Currently, international forces maintain the moral high ground in three ways. First, they kill fewer civilians than insurgents and pro-government forces in Afghanistan. Human Rights Watch and Amnesty International data suggest the number of casualties from IMF mistakes has been around 25% of the overall total for the past three years; the Afghan NGO Security Office numbers are slightly lower for 2006. Second, they often apologize when they make mistakes, unlike the Taliban who sometimes target civilians directly. And third, they often compensate the families of civilians who are killed or maimed through carelessness.

But international forces also fight an uphill battle in other respects: they are outsiders, their disproportionate power is resented, and they are seen as out of touch with the needs of the Afghan people.
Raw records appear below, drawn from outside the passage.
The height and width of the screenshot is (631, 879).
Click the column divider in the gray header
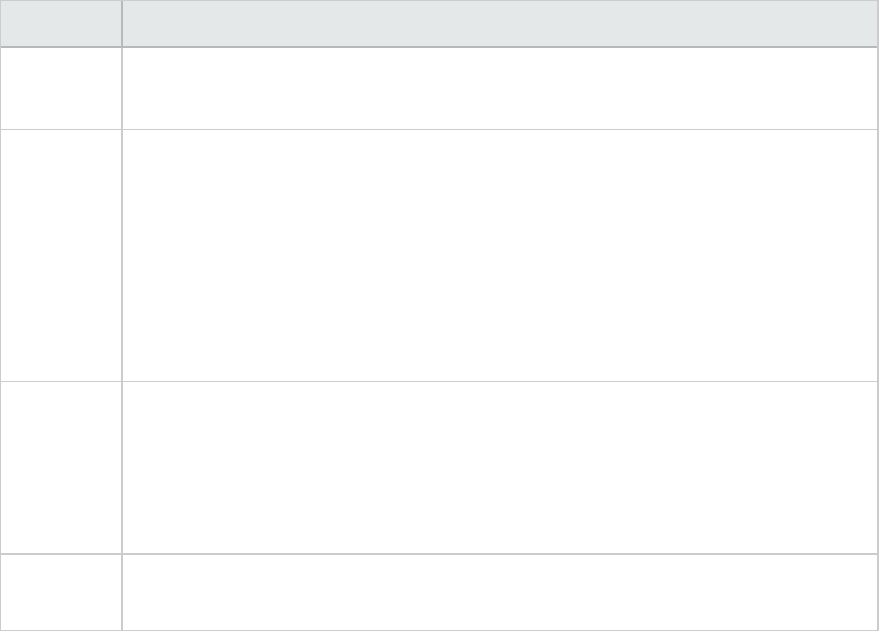point(122,23)
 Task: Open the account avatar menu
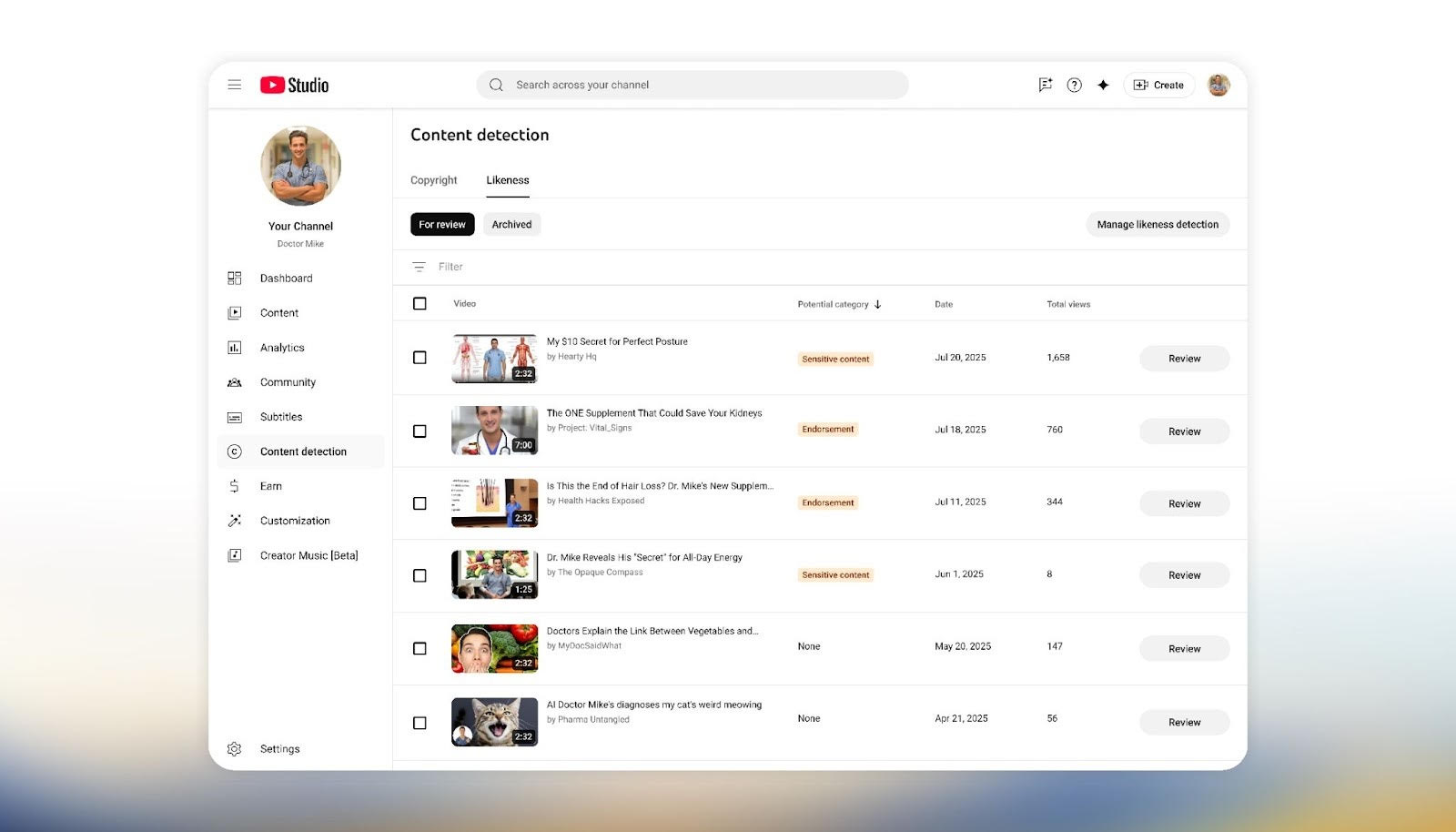[1218, 85]
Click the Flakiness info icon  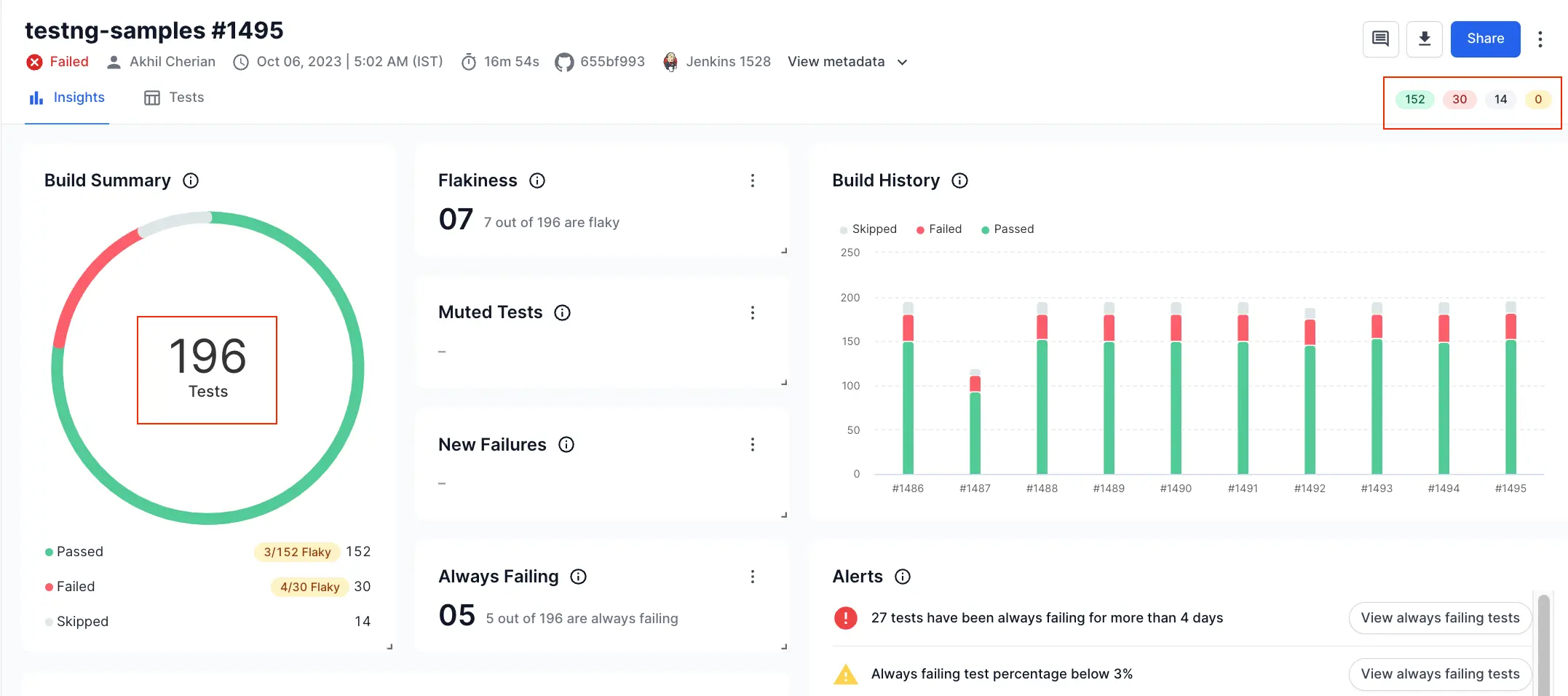point(537,181)
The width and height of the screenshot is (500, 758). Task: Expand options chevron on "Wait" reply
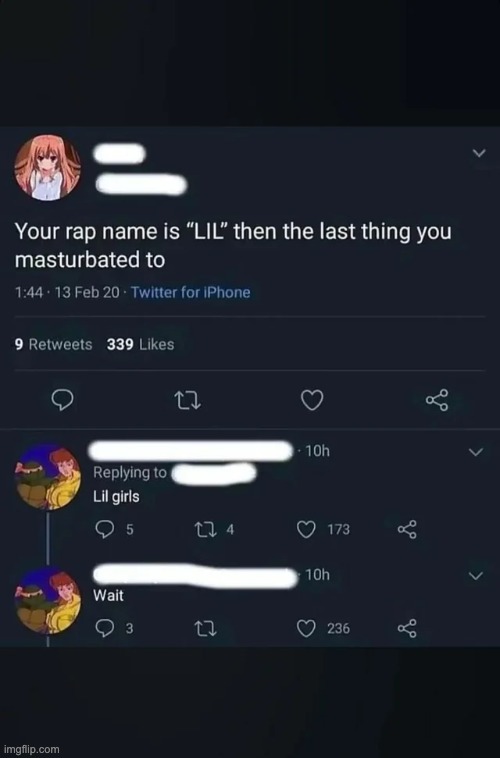point(476,576)
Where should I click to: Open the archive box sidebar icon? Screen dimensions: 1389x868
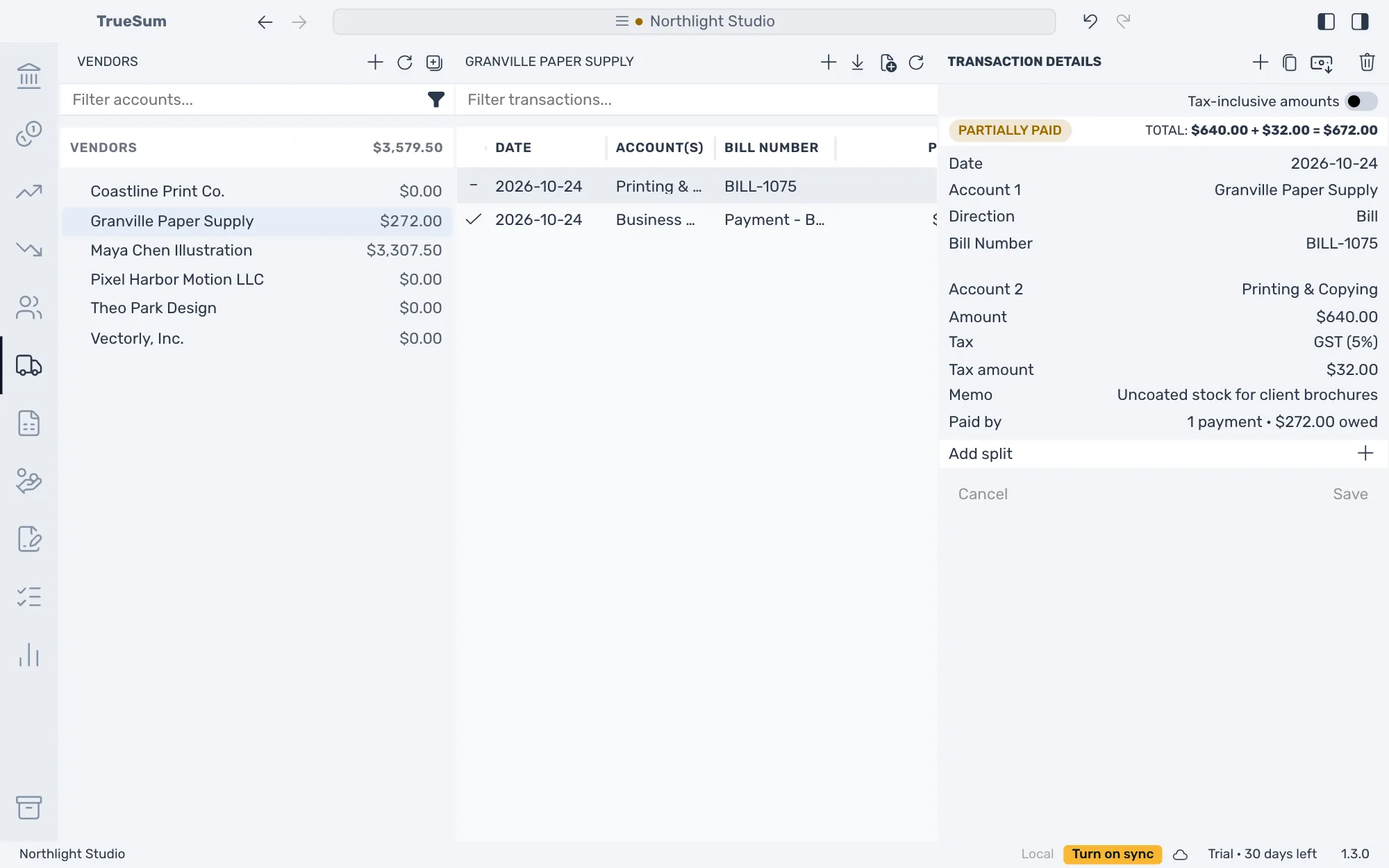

It is clear that the US and other ISAF countries will need to take greater steps to reduce the “collateral damage” associated with Operation Enduring Freedom, and to streamline the programs in place to mitigate the unavoidable effects on civilians.

CIVIC’s report outlines a variety of such measures, including quicker apologies (not “regrets,” not “excuses,” but apologies); better coordination of existing compensation policies so that families don’t fall through the cracks; quicker public acknowledgement of errors, and more transparent investigations; and “the establishment of a Pentagon position to strategically address potential and actual civilian casualties.”

In my view, an important item should be added to this list: the ISAF, led by the US, should rethink the use of airpower and strafing as a legitimate means of waging a counterinsurgency war within areas populated by civilians. Even with the most discriminate means available – precision targeting by unmanned drones – the civilian/combatant death ratios we are seeing in Afghanistan and Pakistan are ridiculously disproportionate. It’s time to put our money where our mouths are and fight insurgents on the ground.